I glanced in the direction of my room, half tempted to just go in there and go straight to bed, without even glancing at my unfinished homework.

I turned back to my roommate, narrowing my eyes at his huge stack of books.

I yanked a chair out from beneath the table, and turned it around. I straddled it backward.

“Thomas, you’ve been here for a while right? I mean, this isn’t your first year at Pine Crest… how well do you know everyone?”

Thomas frowned, his glasses slipping down on his nose. He shoved them back into place. “I… I don’t know. I guess I know a lot of people. I mean, I know of them…”

“Okay, that’ll help. I think.” I paused to choose my words carefully. “Do you know a girl named Olivia James?”

He laid his pencil between the pages of his notebook. “I know of her, but not much. I know her friends mostly.”

“What are they like?”

Thomas shrugged. “Her roommate Gabby’s boyfriend pushed me in the pool once.”

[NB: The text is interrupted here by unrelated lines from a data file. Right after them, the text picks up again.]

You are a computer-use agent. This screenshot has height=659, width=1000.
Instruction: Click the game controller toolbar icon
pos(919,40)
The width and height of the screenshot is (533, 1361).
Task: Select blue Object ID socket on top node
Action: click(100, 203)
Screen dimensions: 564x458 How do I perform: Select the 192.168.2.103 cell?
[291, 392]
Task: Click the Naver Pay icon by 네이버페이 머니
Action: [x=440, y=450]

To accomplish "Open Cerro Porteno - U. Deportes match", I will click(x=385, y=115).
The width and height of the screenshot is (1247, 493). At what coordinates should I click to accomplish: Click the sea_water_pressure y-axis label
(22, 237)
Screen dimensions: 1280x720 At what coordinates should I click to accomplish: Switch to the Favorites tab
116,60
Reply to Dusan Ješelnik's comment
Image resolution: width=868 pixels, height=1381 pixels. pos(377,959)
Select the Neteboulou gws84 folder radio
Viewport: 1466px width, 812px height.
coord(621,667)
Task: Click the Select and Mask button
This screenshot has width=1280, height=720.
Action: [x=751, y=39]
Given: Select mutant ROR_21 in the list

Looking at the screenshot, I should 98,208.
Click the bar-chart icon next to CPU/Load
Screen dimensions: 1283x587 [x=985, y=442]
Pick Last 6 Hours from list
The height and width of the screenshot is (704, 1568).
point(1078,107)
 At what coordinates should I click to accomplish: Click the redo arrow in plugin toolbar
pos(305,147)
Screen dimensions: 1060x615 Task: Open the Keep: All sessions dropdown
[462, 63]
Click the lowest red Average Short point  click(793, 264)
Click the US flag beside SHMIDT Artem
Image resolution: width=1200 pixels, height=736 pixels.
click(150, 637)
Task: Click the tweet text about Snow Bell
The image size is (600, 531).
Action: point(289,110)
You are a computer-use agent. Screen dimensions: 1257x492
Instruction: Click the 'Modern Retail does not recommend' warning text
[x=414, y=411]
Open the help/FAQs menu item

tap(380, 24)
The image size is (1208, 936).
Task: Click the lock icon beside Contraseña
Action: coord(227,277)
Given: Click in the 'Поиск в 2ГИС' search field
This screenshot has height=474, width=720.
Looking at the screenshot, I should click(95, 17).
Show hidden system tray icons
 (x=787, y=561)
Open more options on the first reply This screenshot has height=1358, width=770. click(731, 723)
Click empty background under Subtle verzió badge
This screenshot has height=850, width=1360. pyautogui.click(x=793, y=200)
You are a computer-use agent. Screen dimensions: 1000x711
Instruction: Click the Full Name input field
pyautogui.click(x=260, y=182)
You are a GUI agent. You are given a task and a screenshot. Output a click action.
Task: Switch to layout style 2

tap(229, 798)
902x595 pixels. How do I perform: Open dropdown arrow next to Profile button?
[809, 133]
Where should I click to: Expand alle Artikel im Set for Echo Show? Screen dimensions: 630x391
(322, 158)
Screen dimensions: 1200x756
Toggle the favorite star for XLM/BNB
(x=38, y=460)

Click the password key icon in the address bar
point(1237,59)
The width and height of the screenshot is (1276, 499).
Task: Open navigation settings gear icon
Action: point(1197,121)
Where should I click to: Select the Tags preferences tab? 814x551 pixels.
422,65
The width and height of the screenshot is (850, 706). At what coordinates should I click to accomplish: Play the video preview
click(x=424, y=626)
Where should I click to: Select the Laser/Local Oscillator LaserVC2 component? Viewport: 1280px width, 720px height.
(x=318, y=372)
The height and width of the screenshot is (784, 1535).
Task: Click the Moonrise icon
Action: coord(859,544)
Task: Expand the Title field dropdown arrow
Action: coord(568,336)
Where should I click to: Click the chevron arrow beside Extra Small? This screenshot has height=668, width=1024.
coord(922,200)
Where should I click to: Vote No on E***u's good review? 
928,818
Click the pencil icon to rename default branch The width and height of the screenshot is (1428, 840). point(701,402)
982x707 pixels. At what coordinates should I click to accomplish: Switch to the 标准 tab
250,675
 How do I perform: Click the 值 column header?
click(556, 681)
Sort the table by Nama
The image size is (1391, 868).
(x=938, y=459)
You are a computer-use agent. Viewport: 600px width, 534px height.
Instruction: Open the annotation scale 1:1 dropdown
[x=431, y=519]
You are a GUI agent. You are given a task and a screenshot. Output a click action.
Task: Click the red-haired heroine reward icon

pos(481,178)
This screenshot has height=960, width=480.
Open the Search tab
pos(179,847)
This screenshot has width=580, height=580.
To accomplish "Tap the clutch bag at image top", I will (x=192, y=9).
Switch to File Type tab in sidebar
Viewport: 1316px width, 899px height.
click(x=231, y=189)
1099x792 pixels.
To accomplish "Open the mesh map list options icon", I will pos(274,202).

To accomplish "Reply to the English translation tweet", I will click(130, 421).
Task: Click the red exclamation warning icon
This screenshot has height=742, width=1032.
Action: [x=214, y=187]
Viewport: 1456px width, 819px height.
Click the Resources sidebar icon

I tried not to laugh at the image of Thomas soaking wet. I was sure he looked like a half-drowned rat.

“I’ve had classes with a few of her friends. They’re all airheads, really. I’m actually pretty sure Gabby thinks that she can study shopping in university.”

I rolled my eyes. “So in other words stay the hell away from her?”

His frown deepened. “Stay away? What do you mean? Did you guys hook up or something?”

“What? No! Dude, I’ve been here like twenty four hours, and I just met the girl today.” I shook my head. “I was just wondering what she’s like. She invited me to a party on Friday night someplace on this floor.”

Thomas’ eyes widened. They appeared absolutely massive behind his thick rimmed glasses.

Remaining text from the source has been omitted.